TASK TO CARRY OUT
Copy these lines word for word, leaving out the pictures and keeping the rest of the data as it is.

RECORD LIST
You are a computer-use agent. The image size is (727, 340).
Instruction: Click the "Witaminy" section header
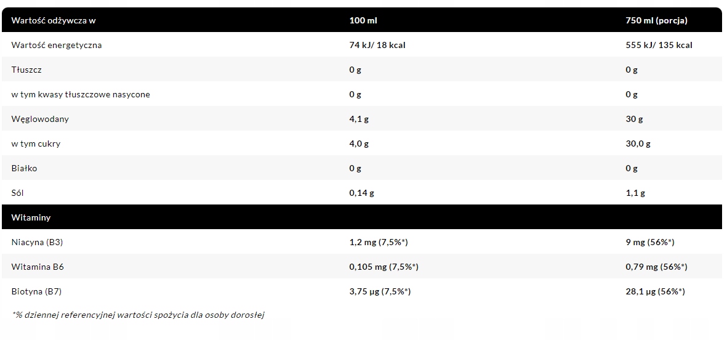click(31, 217)
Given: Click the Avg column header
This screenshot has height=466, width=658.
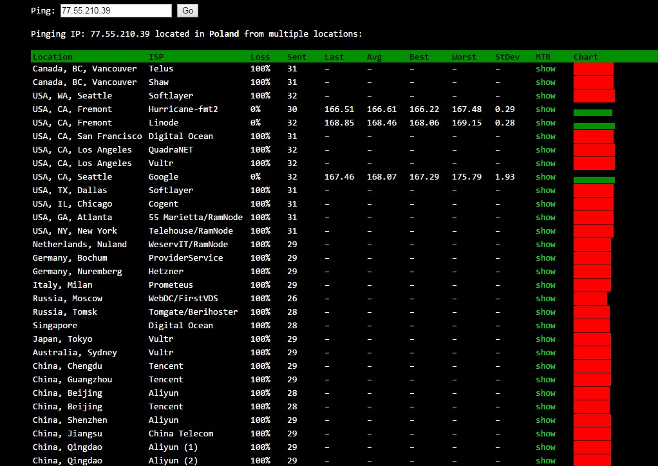Looking at the screenshot, I should pyautogui.click(x=374, y=57).
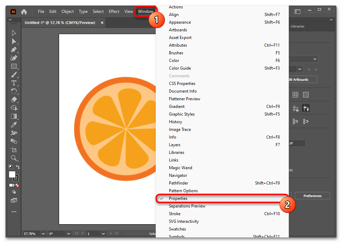Select the Gradient tool in toolbar

click(x=14, y=116)
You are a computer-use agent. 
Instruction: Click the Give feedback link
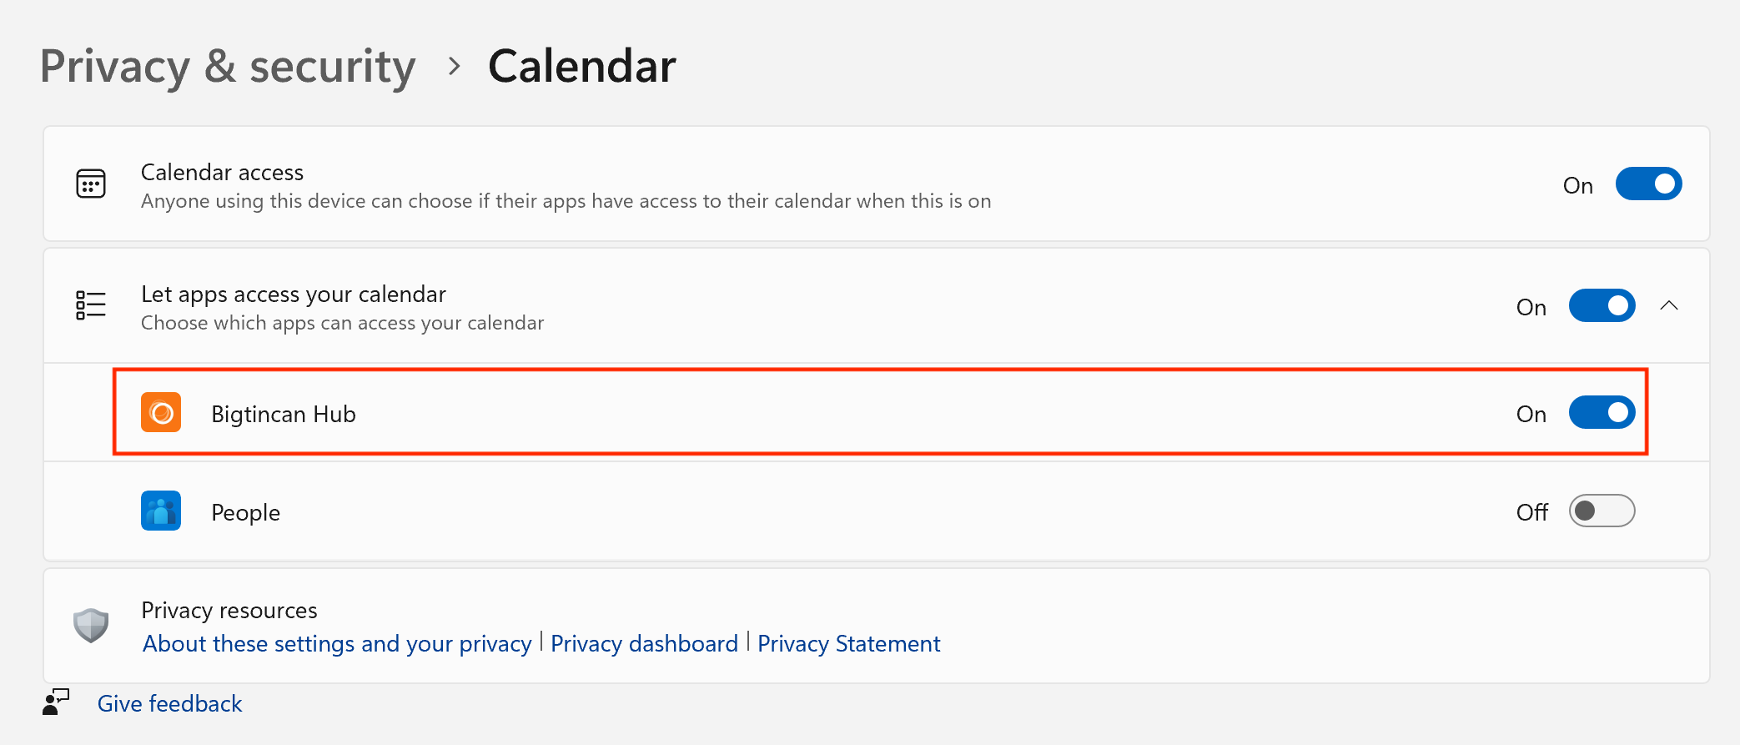170,704
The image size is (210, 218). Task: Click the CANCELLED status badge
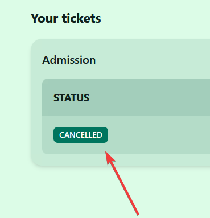tap(81, 135)
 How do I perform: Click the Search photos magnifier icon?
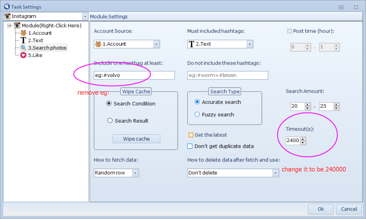click(x=23, y=48)
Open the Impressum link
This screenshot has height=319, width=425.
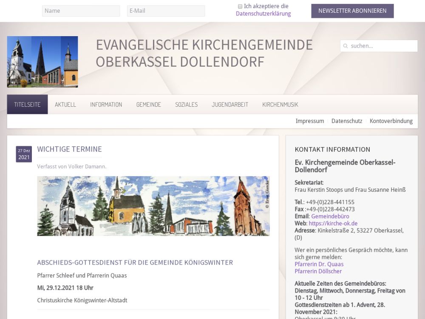tap(310, 121)
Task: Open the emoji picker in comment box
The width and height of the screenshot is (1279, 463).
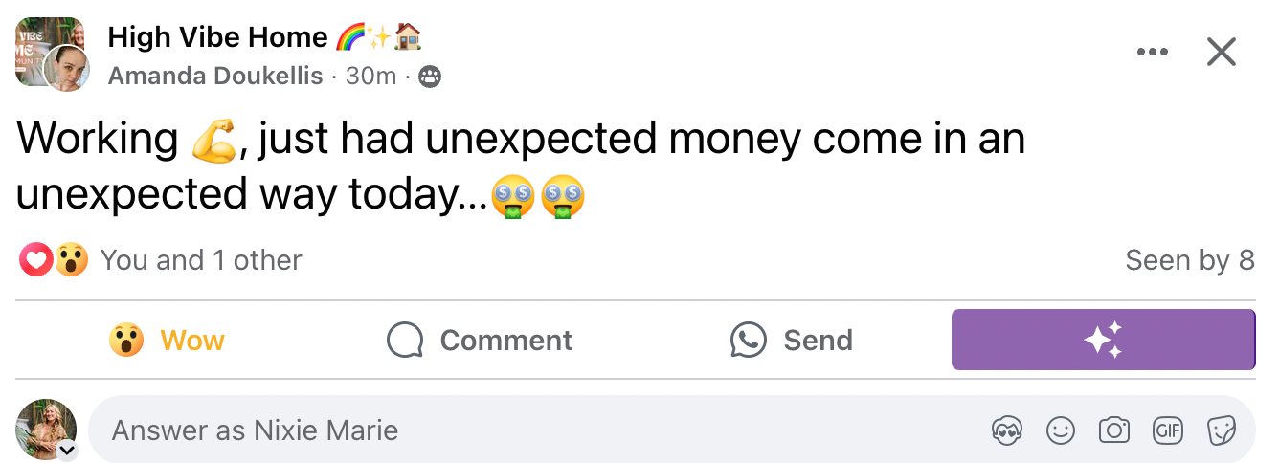Action: [x=1061, y=430]
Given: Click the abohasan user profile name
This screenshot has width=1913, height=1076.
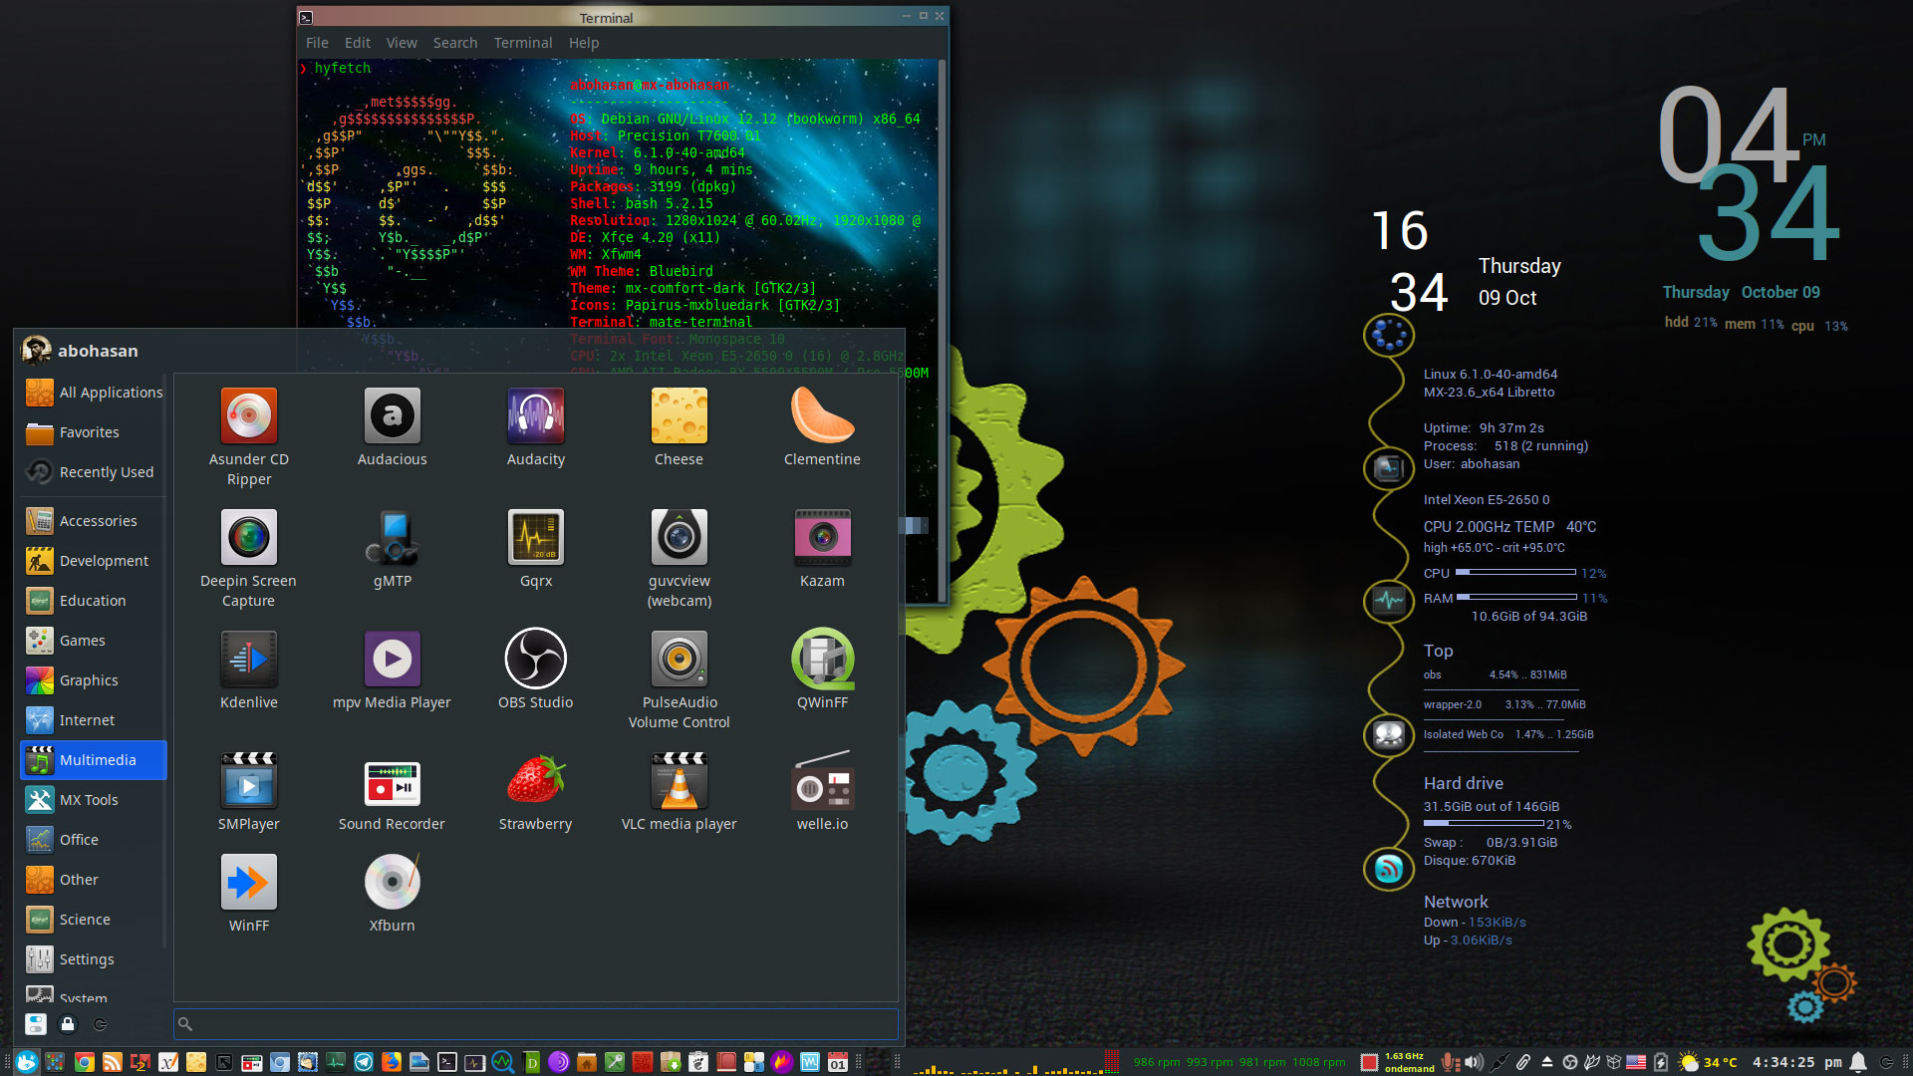Looking at the screenshot, I should (x=98, y=351).
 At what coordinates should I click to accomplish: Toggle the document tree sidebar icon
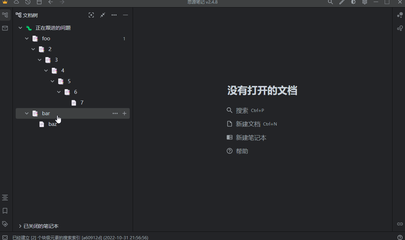click(5, 15)
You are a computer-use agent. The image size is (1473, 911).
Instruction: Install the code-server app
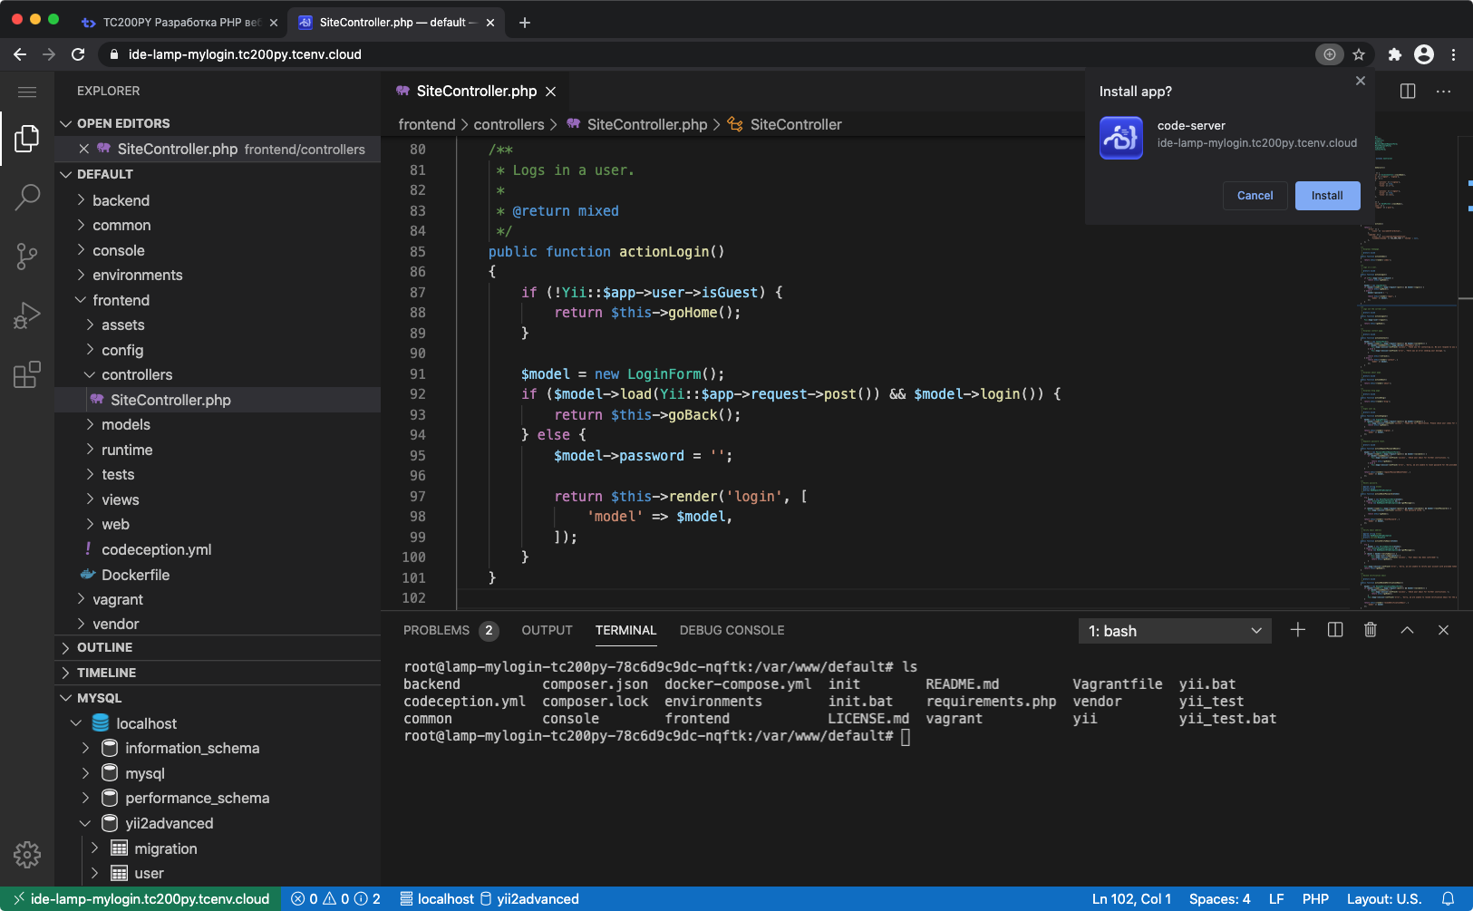1327,195
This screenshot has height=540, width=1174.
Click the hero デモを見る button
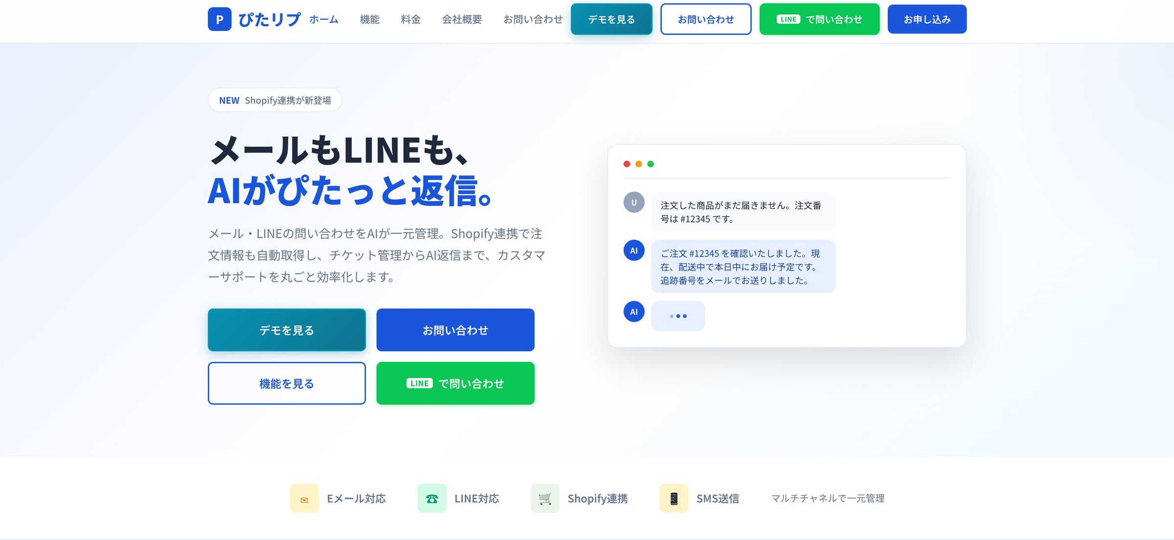click(287, 330)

TASK ANSWER
You are a computer-use agent. The image size is (727, 340).
Instruction: Click the "Witaminy" section header
click(31, 217)
Given: Click the Avg column header
This screenshot has height=466, width=658.
Looking at the screenshot, I should pyautogui.click(x=374, y=57).
Select the Gradient tool in toolbar

click(x=14, y=116)
You are a computer-use agent. 
Instruction: Click the Give feedback link
170,704
The image size is (210, 218). Task: Click the CANCELLED status badge
tap(81, 135)
 How do I perform: Click the Search photos magnifier icon?
click(x=23, y=48)
Open the Impressum link
This screenshot has height=319, width=425.
tap(310, 121)
Task: Open the emoji picker in comment box
The width and height of the screenshot is (1279, 463).
Action: [x=1061, y=430]
Given: Click the abohasan user profile name
This screenshot has width=1913, height=1076.
Looking at the screenshot, I should (x=98, y=351).
 At what coordinates should I click to accomplish: Toggle the document tree sidebar icon
click(5, 15)
You are a computer-use agent. The image size is (1473, 911).
Instruction: Install the code-server app
1327,195
This screenshot has height=540, width=1174.
Click the hero デモを見る button
click(287, 330)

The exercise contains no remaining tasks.